El mismo día que descargué esta película -hará cosa de dos semanas- 1963 era como mencionar el año del Diluvio Universal, o el año de la fundación de Roma. 1963 era el año antiquísimo de nuestras abuelas tardías o de nuestras madres primerizas. Por entonces, las españolas que querían abortar viajaban a Londres, y las mujeres francesas me imagino que lo mismo. Y sin embargo, desde hace solo tres días, por obra y gracia del Espíritu Santo, y de sus macabros sacerdotes en el Tribunal Supremo de EEUU, el aborto clandestino ha pasado de ser una pesadilla olvidada a una mostrenca realidad.

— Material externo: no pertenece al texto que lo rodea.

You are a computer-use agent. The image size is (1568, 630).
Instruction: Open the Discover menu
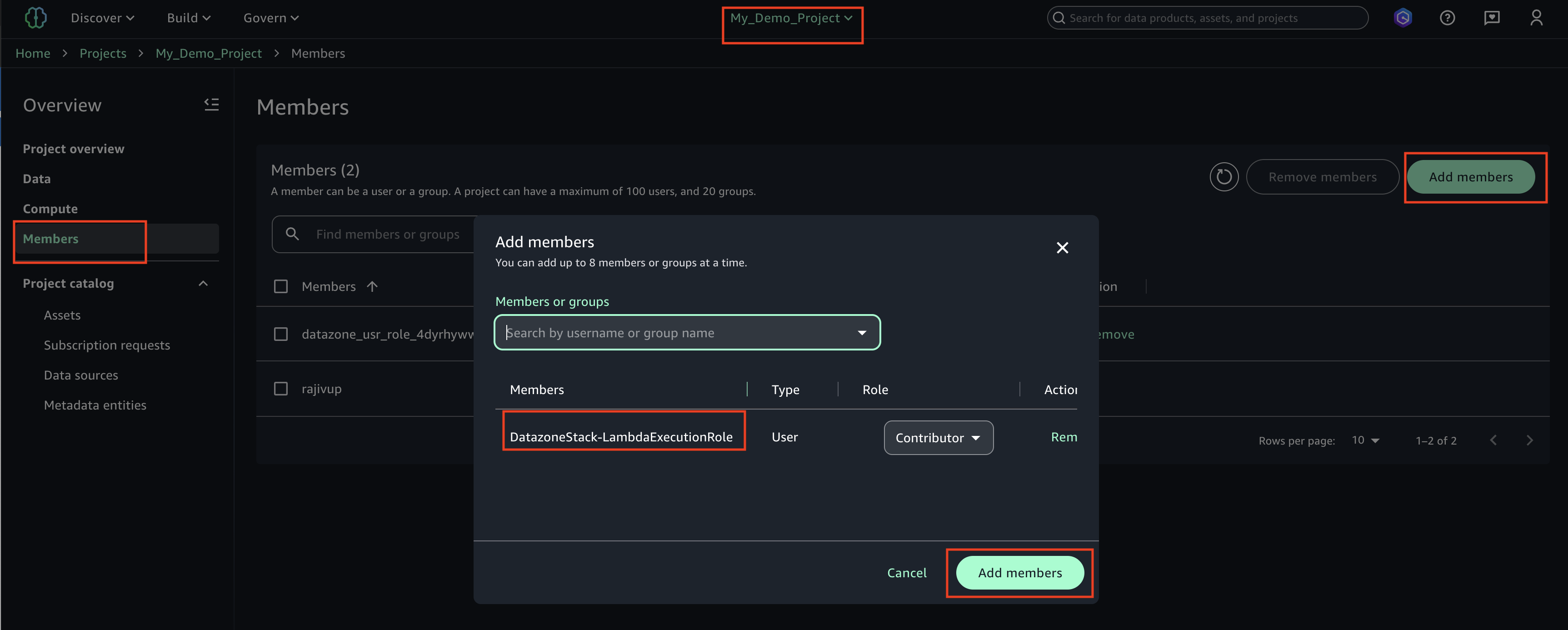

De momento, la transustanciación del terror solo se extiende por las Grandes Praderas de Norteamérica, pero en nuestra querida Europa, en nuestra querida España, ya hay cuervos de mal agüero afilándose el pico sobre las ramas: el facherío que crece en las urnas, y los curas que son la mala hierba que jamás se morirá.

“El acontecimiento” no es cine político, ni social, ni siquiera reivindicativo: es cine de terror. No llega a la categoría de gore porque siempre -o casi siempre- hay una mano que tapa, una cabeza que oculta, un encuadre que deja el mondongo desencuadrado. “El acontecimiento” es el cuento macabro de una chica perdida en el bosque y de una bruja que la acoge en su cabaña para introducirle unos hierros mortales en la vagina.

Decía el otro día Juan José Millás que ahora mismo, en esta España tan problemática, era el mejor momento de la historia para nacer gay, o negro, o diferente. Pero que desde hace tres días, con la tormenta que se avecina, nacer mujer es de pronto una lotería menos afortunada.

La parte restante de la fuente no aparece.